The goal of NSBCC project 2 is to develop an integrated microfluidic/nanotechnology platform for high-throughput detection and analysis of anti-tumor CTLs and TILs from human cancer immunotherapy trials and murine models of cancer (see discussion of NSBCC technologies). This platform will need to address the following three areas:
- Tumor specific CTL and TIL separation, capture, enumeration and culture from peripheral blood and tumor sites.
- Multiparameter proteomic analysis of cellular surface markers, intracellular and extracellular proteins from small numbers of cells, down to single cells.
- Genomic analysis of mRNA transcripts at the single cell level.
The development of a platform that can handle rare cell separation, capture, and culture at the single cell level will allow detailed characterization of various strategies to promote T cell mediated cancer immunotherapy. For example, the simple ability to count the number of TILs will begin to quantitate the effectiveness of a particular therapy in generating a specific anti tumor response. Further, the ability to manipulate single cells on chip will bypass the need to draw large amounts of blood and will allow analysis of cancerous tissue biopsies. The development of nanoelectronic/nanomechanical protein sensors within these microfluidic platforms would allow simultaneous reading of numerous activation-induced secreted proteins characterizing T cell responses to different antigens. Finally, integration of high-sensitivity transcriptional analysis at single cell level could greatly expand the analytic power of the assay through multiplexing.

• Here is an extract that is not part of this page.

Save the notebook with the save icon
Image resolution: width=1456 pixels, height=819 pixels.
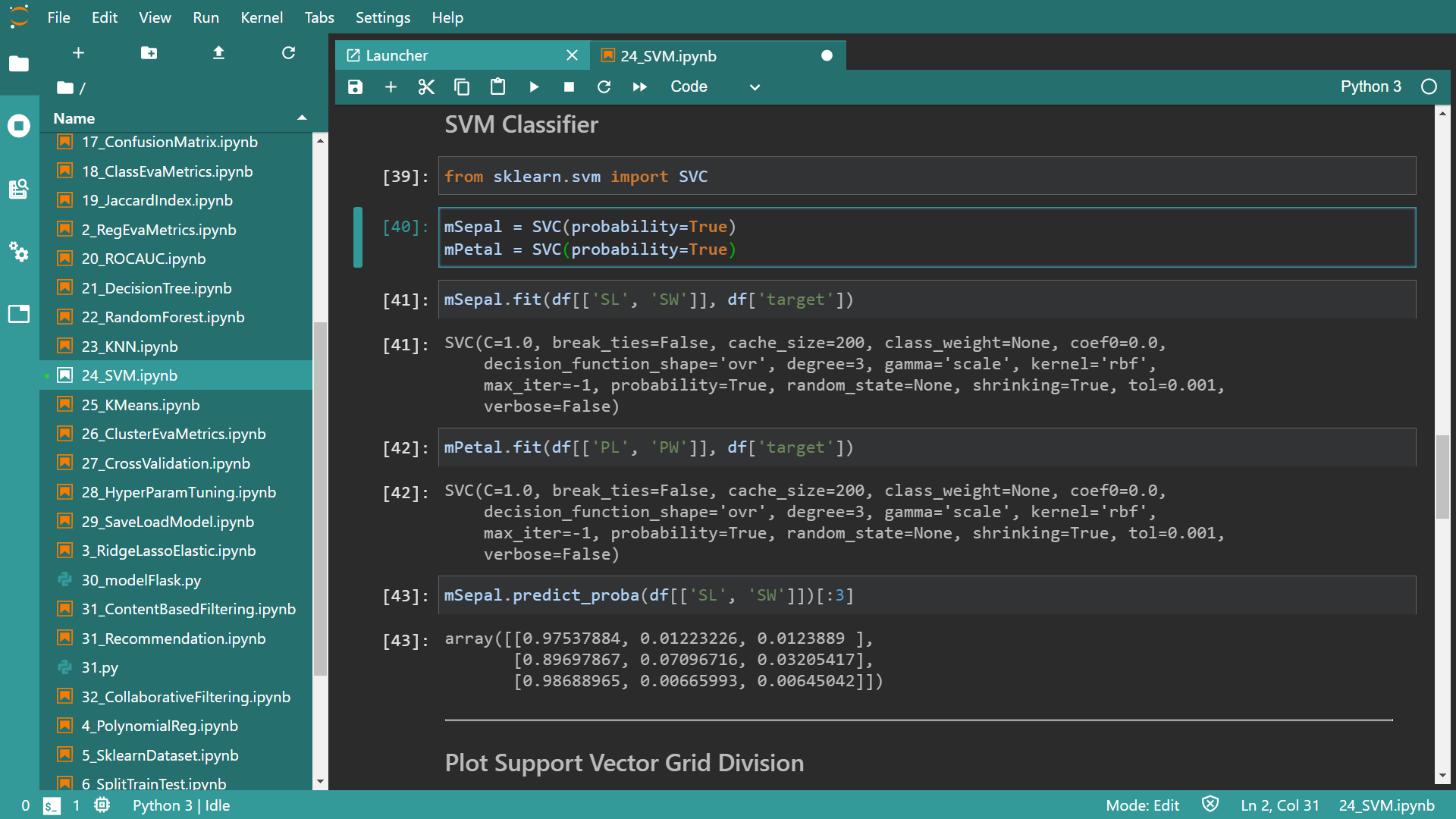click(355, 86)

Successful completion of this work will require the collaboration and interaction of differently oriented scientific environments represented by the Roukes and Heath groups (microfluidic/nanosensing technologies) and the Witte and Ribas groups (cancer immunotherapy). Findings from the proposed studies will aid in developing enabling nanotech/microfluidic diagnostic and discovery devices applicable not only to the clinical setting of cancer immunotherapy but also to other areas of research, including infectious diseases (acquired immune deficiency syndrome-AIDS, influenza, Epstein-Barr virus and cytomegalovirus infections), allergic diseases, autoimmune diseases and tissue transplantation.